A compass to guide us toward well-being here and there is a massive ephemeral mandala made of corn, beans, rice and painted protest banners, conceptualized and designed by Emily C-D, and created in community as a central feature of Florecer Aquí y Allá (Flourish Here and There), a trans-local, pro-migration festival organized by Otros Dreams en Acción (ODA). Installed in the Zócalo main square of Mexico City on July 6, 2019, the artwork invited people to consider migration from an environmental perspective and through an artistic and participatory process. The mandala was interactive, with the public walking across it, as well as becoming a stage for various performances throughout the day. After the event, all of the seeds used in the construction of the giant 50 ft. mandala—nearly 700 lbs—were donated to local shelters so that migrants might eat. Florecer Aquí y Allá was the recipient of the Best Citizen Action Award in the Premios Ciudad, Mexico City, 2019.

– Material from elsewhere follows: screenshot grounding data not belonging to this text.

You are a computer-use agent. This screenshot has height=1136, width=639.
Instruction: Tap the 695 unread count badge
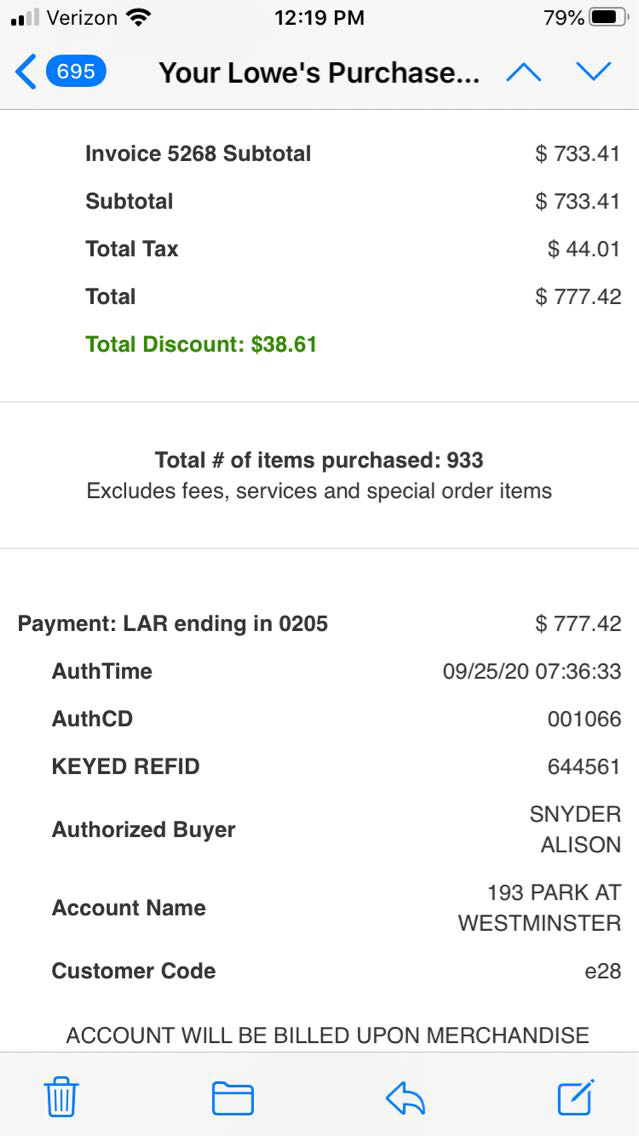click(76, 72)
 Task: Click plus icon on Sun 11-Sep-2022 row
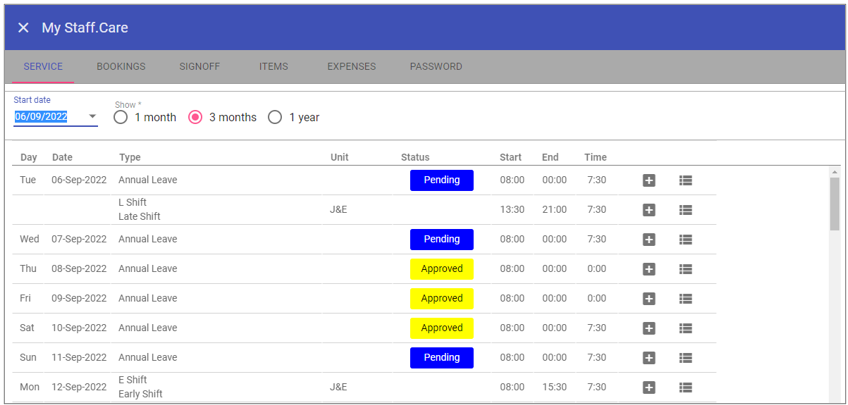tap(649, 357)
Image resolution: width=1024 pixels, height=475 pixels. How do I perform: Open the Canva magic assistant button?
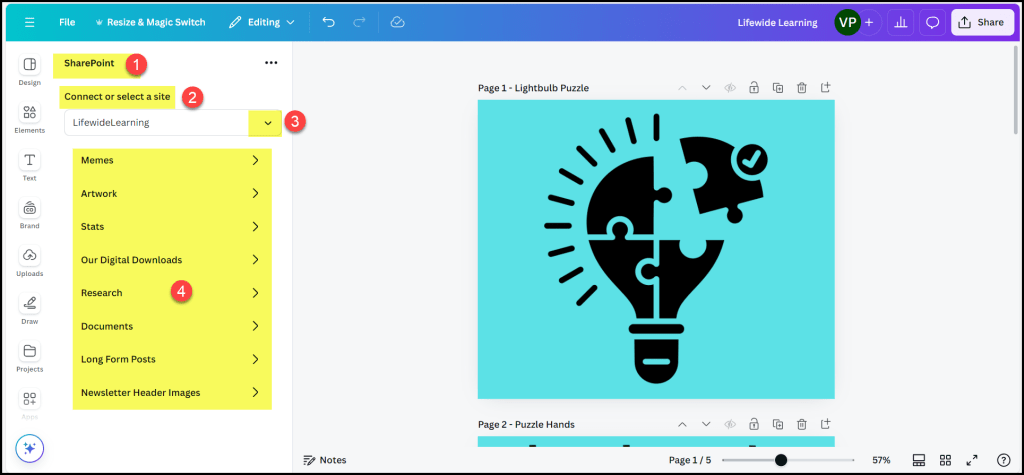(x=29, y=449)
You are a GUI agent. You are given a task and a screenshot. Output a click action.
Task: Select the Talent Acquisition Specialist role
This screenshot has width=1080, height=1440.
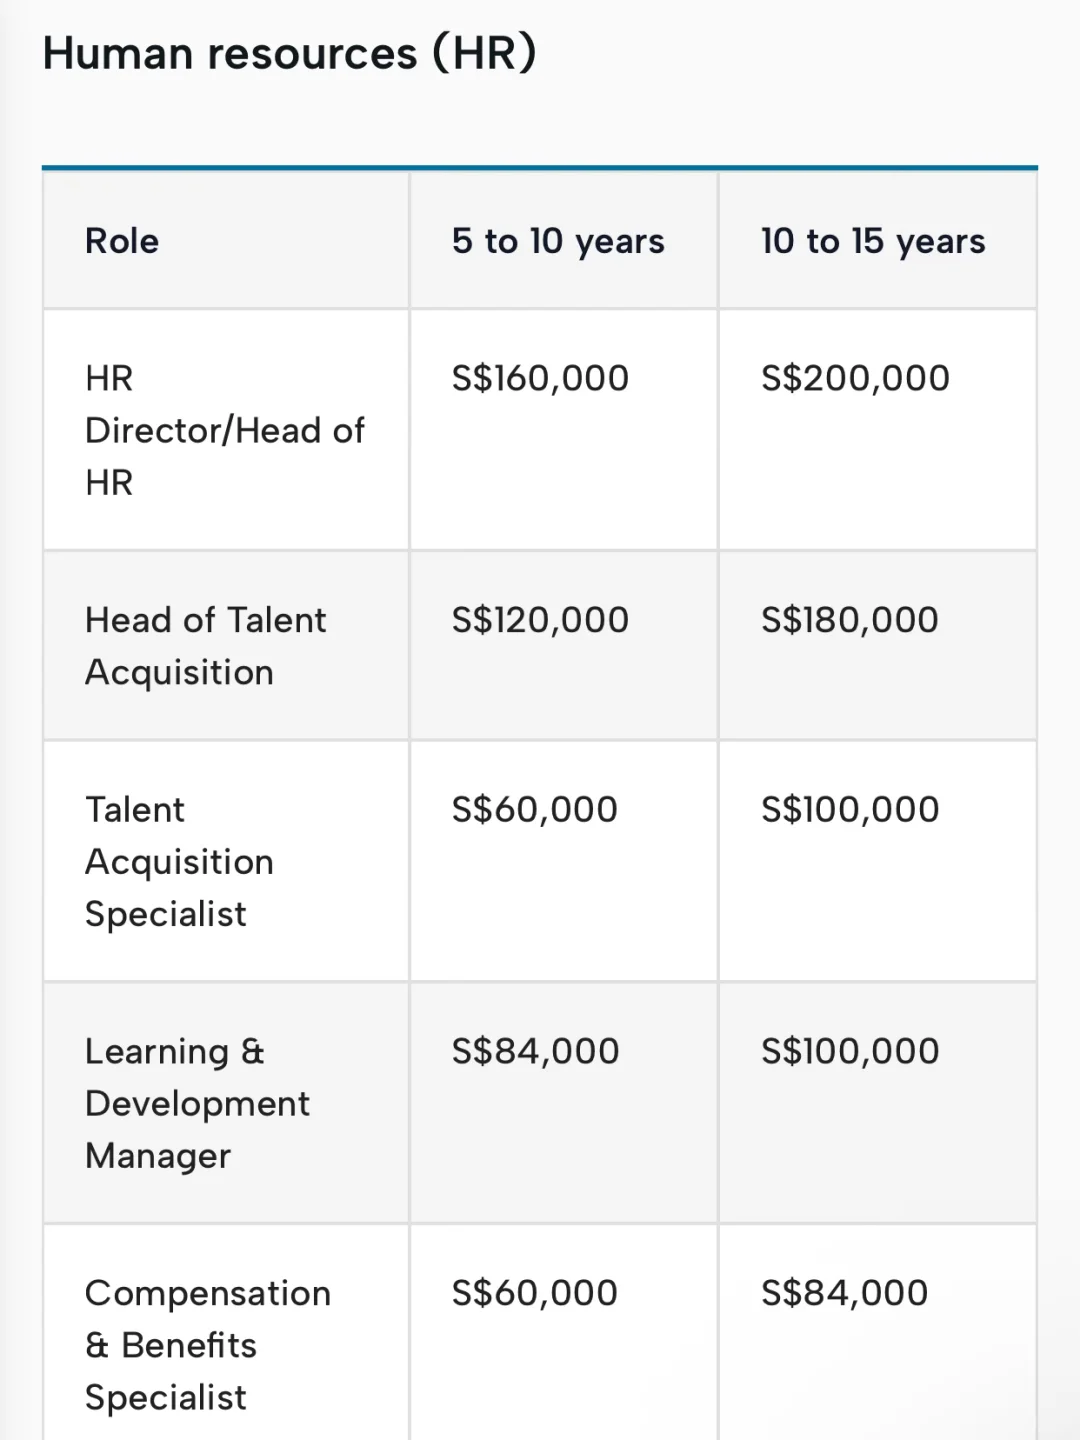(179, 861)
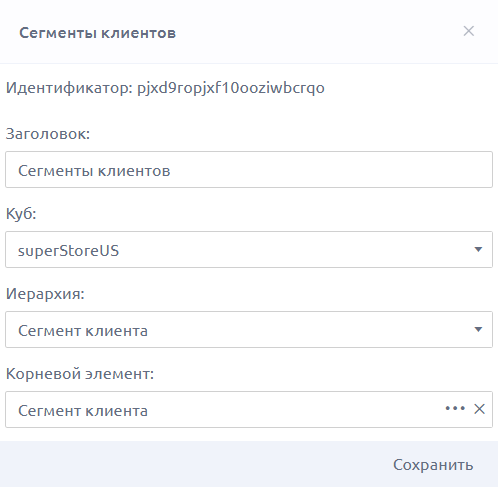Viewport: 498px width, 487px height.
Task: Open the superStoreUS cube combo box
Action: pyautogui.click(x=249, y=249)
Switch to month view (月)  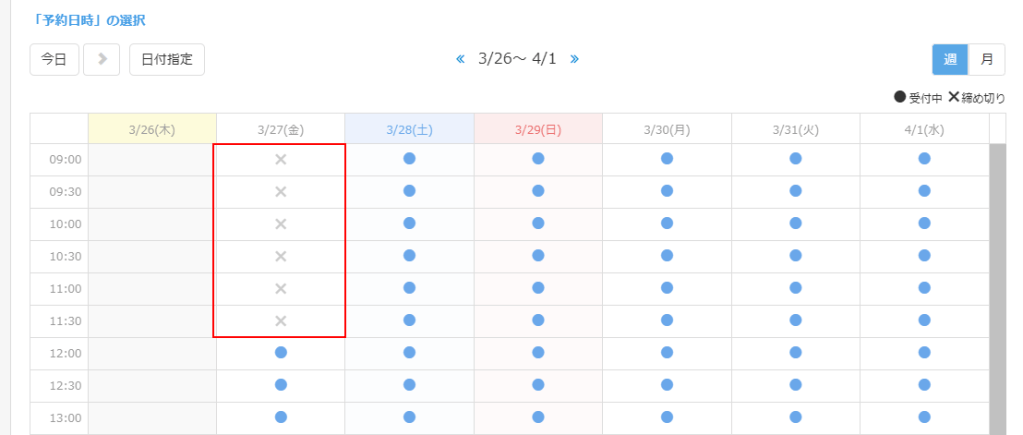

"Over 3k+ deportees, returnees, refugees, allies, volunteers, attendees, and passers-by came together...The artist Emily C-D co-created with us a stunning fifty-foot wide mandala made of seeds that had six trans-local demands: Families Belong Together, Diverse Communities, People Before Papers, Safety and Inclusion, Education and Jobs, Abolish Migrant Detention. Six minimum conditions that we all need in order to flourish in our countries of origin and in the communities we join throughout our migration journey. A seventh condition, Climate Justice and the importance of defending our territories, arose as an overarching message of the artistic action evoked by the corn, beans, and rice [used] to make the mandala."
—Jill Anderson & Maggie Laredo (co-founders of ODA), "Story Walking towards Liveable Futures," in New Narratives on the Peopling of America: Immigration, Race, and Dispossession. Baltimore: Johns Hopkins University Press, 2024.

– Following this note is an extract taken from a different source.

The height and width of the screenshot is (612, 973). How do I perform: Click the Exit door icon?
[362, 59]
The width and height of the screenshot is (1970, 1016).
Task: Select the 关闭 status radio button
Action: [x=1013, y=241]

Florecer Aquí y Allá was organized as a trans-local event, and actions occurred simultaneously in 14 different communities in North America all the way from San Pedro Sula, Honduras up to New York City. Four different migrant communities spontaneously recreated the mandala design as a part of their local celebrations; this was truly the power of pollination, art that crosses borders to bring people together! Children painted in Sunset Park, Brooklyn with the New Sanctuary Coalition of NYC, Reverend Billy and the Stop Shopping Choir, the Hemispheric Institute at NYU, Red de Pueblos Trasnacionales, and Global Exchange. In Tijuana, Espacio Migrante and Dreamers Moms created a gorgeous rendition with colored sawdust. La Resistencia in Tacoma, Washington made a wonderful poster with different native plants springing from the stems. And in Chicago, Organized Communities Against Deportation chalked their demands and dreams onto the street.

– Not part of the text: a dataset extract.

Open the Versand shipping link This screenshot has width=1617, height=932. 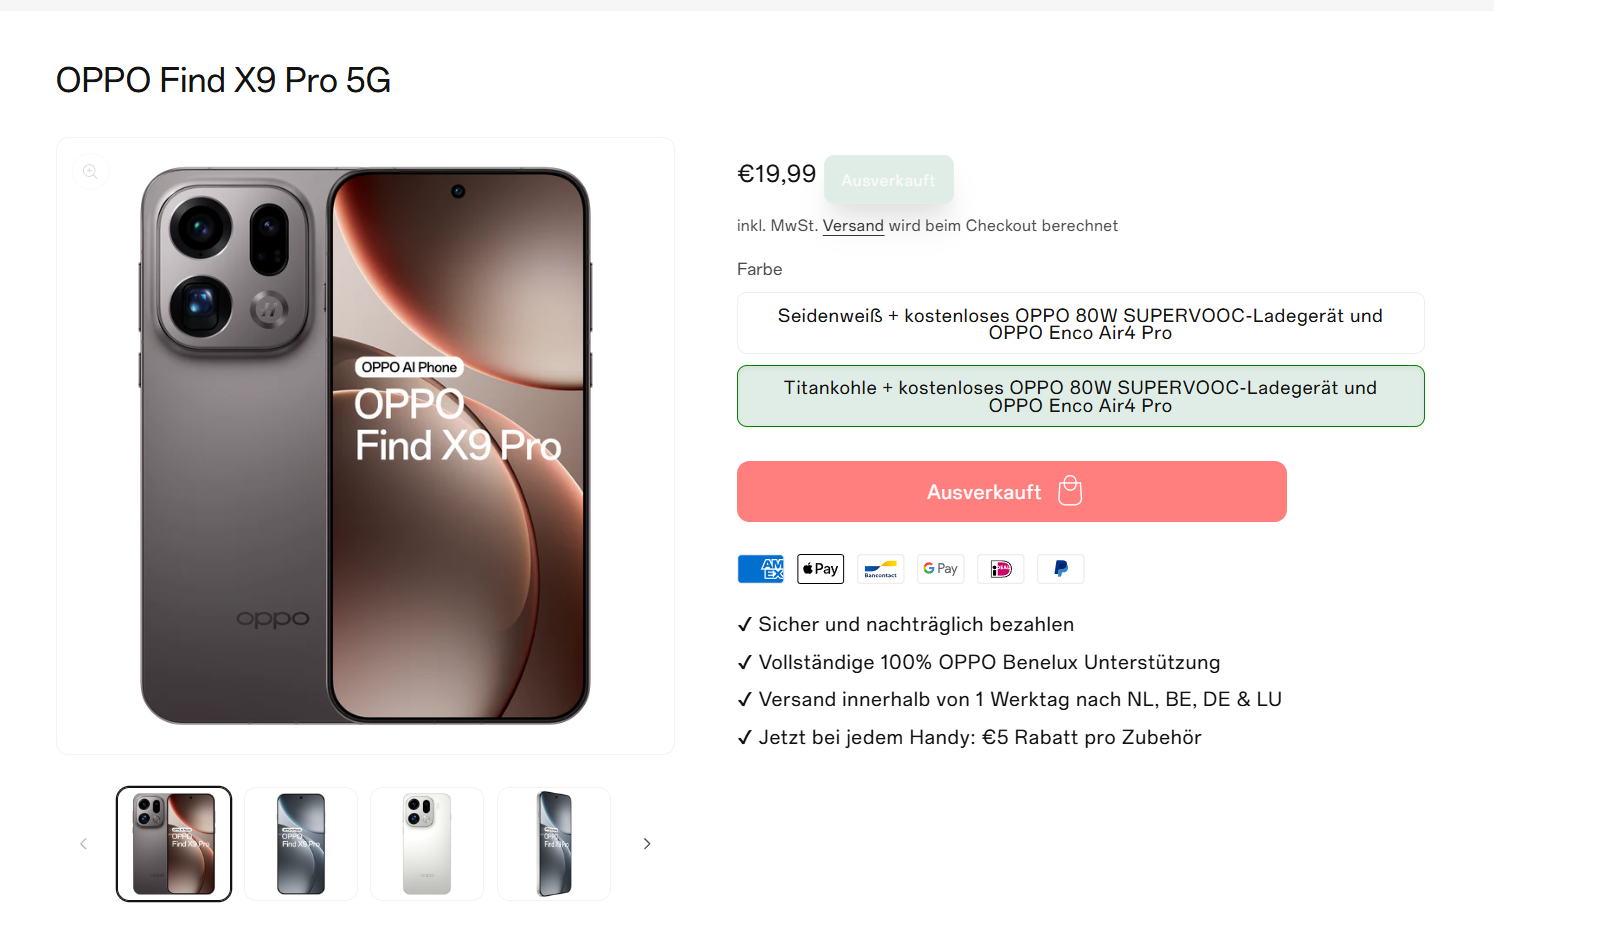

"Emily C-D's design invited participants to collectively construct a flower-shaped mandala...featuring the six proposals. Florecer Aquí y Allá seeks to transform dominant narratives about migration as a crisis and a security problem, shifting towards notions of mutualism, solidarity, resilience, and humanity. At the heart of this project is the concept of blossoming as something that unites us all as humans and breaks with the unidirectionality and nationalism that often characterize concepts and policies guided by principles such as integration, assimilation, or inclusion."
—Alexandra Délano Alonso, De Aquí y De Allá: diásporas, inclusión y derechos sociales más allá de las fronteras. Mexico City: El Colegio de México, 2020.
Video by Antifaz Política. To learn more about Florecer Aquí y Allá, check out some of the press as well as the article "Flowering: Here, There & Everywhere" that Emily had published in the SeedBroadcast agri-Culture Journal #14.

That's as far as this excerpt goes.